Premier semestre 2017

  • Cette stratégie requiert un travail transversal au sein de la CES et avec ses organisations affiliées. Un groupe de travail sera constitué avec du personnel de la CES et des affiliés en étroite collaboration avec le Secrétariat de la CES et les différents comités permanents.
  • A partir du premier semestre 2017, les comités permanents de la CES concernés, en particulier les comités négociation collective, droit du travail et protection sociale, seront consultés à propos de la définition du cadre européen pour les travailleurs indépendants et du financement de leur protection sociale.
  • La CES et l’ETUI développeront également une plateforme afin de coordonner et de mettre en contact syndicats et universitaires pilotant les différentes initiatives en Europe.
  • Afin de permettre l’identification des meilleures pratiques et dans le but de garantir un équilibre régional, au moins trois séminaires seront organisés, provisoirement prévus un dans un pays nordique, un en Europe centrale et un dans le sud de l’Europe. La participation de membres des affiliés de la CES des pays d’Europe orientale et méridionale à ces rencontres sera encouragée et soutenue.
  • Un état d’avancement de cette feuille de route sera présenté lors de la conférence de mi-mandat de la CES.

Second semestre 2017

  • Le comité de la CES sur le droit du travail sera invité à plancher sur la faisabilité et le contenu d’une éventuelle catégorisation et/ou définition de l’indépendant.
  • Le Comité exécutif sera invité à adopter une position possible sur un cadre européen pour travailleurs indépendants.

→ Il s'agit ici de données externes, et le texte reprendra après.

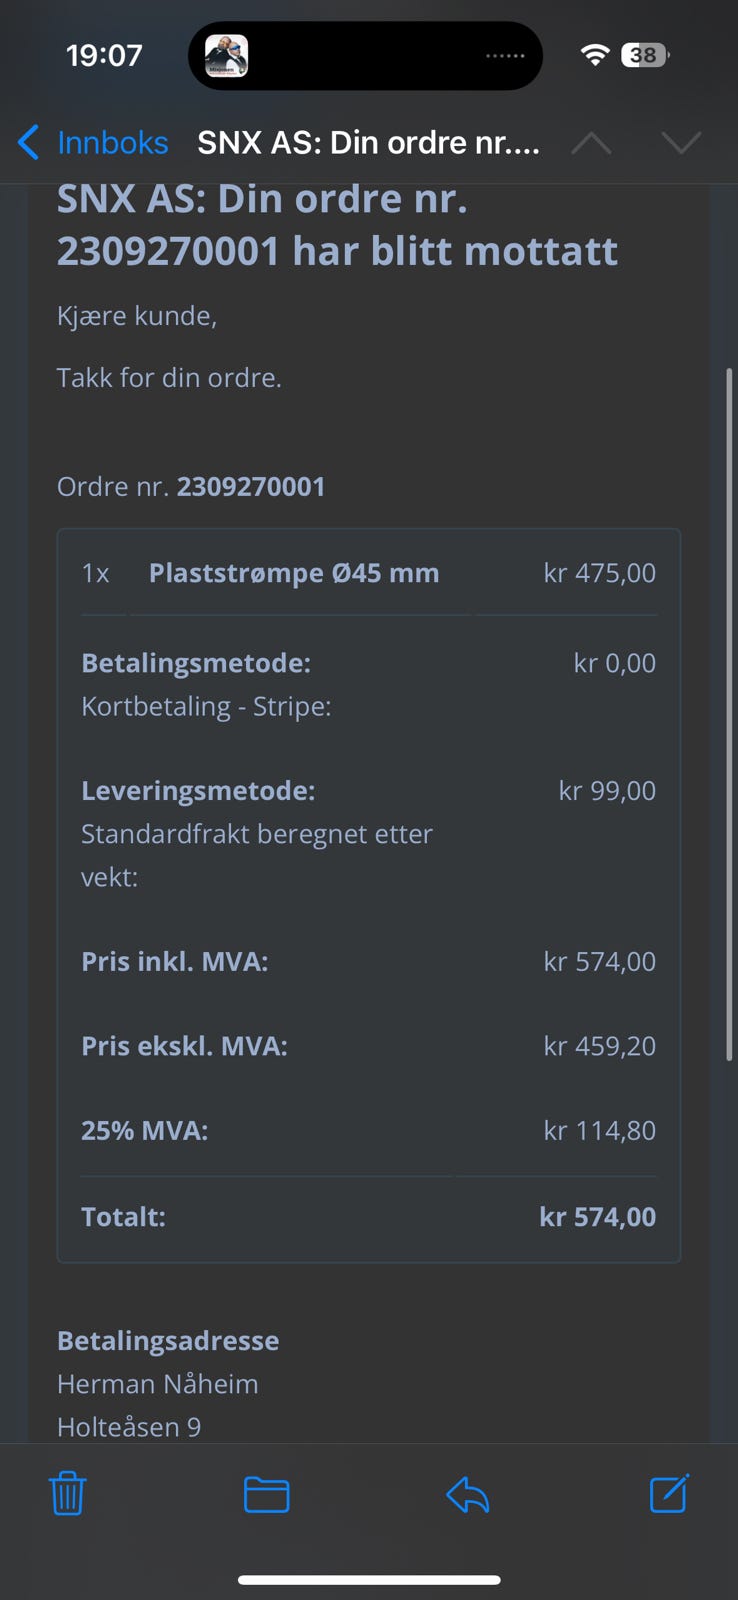The image size is (738, 1600).
Task: Tap the Wi-Fi status icon
Action: 595,55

Ce cadre devra notamment aborder le droit des indépendants à bénéficier de la négociation collective, de la protection sociale et de droits sociaux ainsi que leurs conditions de travail et autre. Ces normes sociales devront puiser leur source dans le partage des meilleures pratiques, et dans le plein respect de l’autonomie des partenaires sociaux nationaux.

2018

  • Une campagne sera présentée pour souligner le besoin de protection et de droits sociaux pour les travailleurs indépendants. Cette campagne soutiendra également les affiliés à organiser les travailleurs indépendants et soulignera la nécessité de conventions collectives ou d’accords-cadres afin d’établir des règles pour les indépendants.
  • Conférence finale sur ce projet de la CES et recommandations supplémentaires éventuelles à adopter par le Comité exécutif.

 


[1] http://curia.europa.eu/juris/liste.jsf?num=C-413/13

[2] L’économie collaborative, comme l’« économie numérique » et l’« économie de partage », fait référence aux outils basés sur internet permettant des transactions entre personnes fournissant et personnes utilisant un service.

[3] Position de la CES sur le Socle européen des droits sociaux – Agir pour améliorer le sort de tous les travailleurs – 6 septembre 2016.